COUNTRYAAH: Interested in doing research on towns or cities in Missouri?
This link below will take you to a full list of cities and complete profiles
of each in Missouri.
- Songaah Website: Interested in learning
popular songs associated with Missouri? You have come to the right place.
Here you can see complete lyrics for all songs about Missouri.
Federated state of the central USA, 180.516 km², 5.842.713 residents (2006
estimate), 32 residents/km², capital: Jefferson
City. Borders: Iowa (N), Illinois (E), Kentucky and Tennessee (SE), Arkansas (S), Oklahoma (SW), Kansas (W), Nebraska (NW). "The
geographical map of the state is on page 38 of the 15th volume."
The territory is flat in the E and gently undulating in the NW, while the
central-southern and south-western sectors are affected by the Ozark
plateau. The main streams are Mississippi, which forms the eastern border,
and Missouri, which marks the northwestern border and, bending to the E, crosses
the state until it flows into Mississippi. The Grand River, Chariton, Osage and
Gasconade descend to Missouri; to Mississippi they pay the Des Moines, the
Fabius, the Salt River, the Meramec and the Black River. The climate is
continental, with harsh winters and hot and humid summers; rainfall varies from
900 to 1200 mm per year. Main economic resources are agriculture (cereals,
soybeans, tobacco, vegetables, fruit), livestock (pigs, cattle), forestry and
subsoil exploitation (lead, coal, iron, zinc, barite, oil); the industry,
especially active in the mechanical, food, electrical, chemical, tanning, glass
and paper sectors, is concentrated in the two major cities:Kansas City. The
other major cities, besides the capital, are Springfield, Independence, Saint
Joseph, Florissant, Columbia City and Joplin.
Detached from Louisiana, of which it constituted the northern part, in 1812
it took the name of Missouri and was admitted to the Union in 1821, following
the compromise of Missouri. Its economy, originally based on the fur trade,
agriculture and breeding, developed considerably after the advent of the railway
(at the beginning of the second half of the 19th century). After the Secession
war, in which Missouri remained faithful to the Union despite conflicts, in 1875
he introduced a new Constitution that abolished slavery.
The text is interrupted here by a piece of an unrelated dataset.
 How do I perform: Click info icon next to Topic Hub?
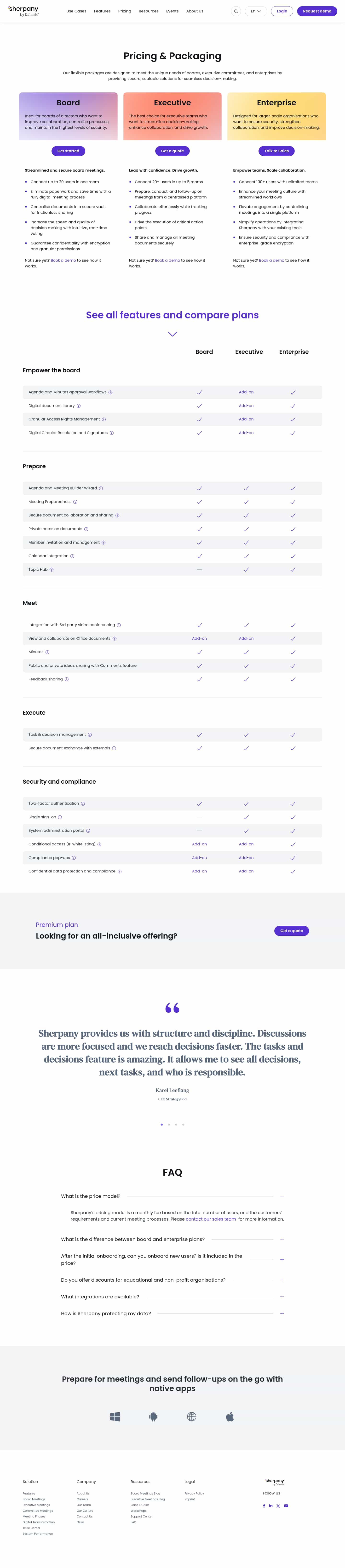tap(51, 570)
City (38,900 residents) of the State of Missouri (USA), 220 km S of Kansas
City, 317 m on the Ozark Plateau, near the border with Kansas. Located in the
center of a region rich in lead and zinc deposits, it is home to metallurgical,
mechanical, food and chemical industries. Airport.
City (63,100 residents) of the State of Missouri (USA), 190 km WNW of Saint
Louis, to the left of the Missouri River. Agricultural market with textile,
food, footwear and clothing industries. Airport. University of Missouri founded
Saint Joseph (Missouri)
City (71,900 residents) of the State of Missouri (USA), 50 km NNW of Kansas
City, 248 m on the left of the Missouri River. Active river port and
agricultural (cereals) and livestock market, it is home to food, metalworking
and chemical industries. Airport.
City (110,303 residents in 1996) of the State of Missouri (USA), on the
right of the Missouri River, on the eastern outskirts of Kansas
City. Mechanical, electrical engineering and building materials industries.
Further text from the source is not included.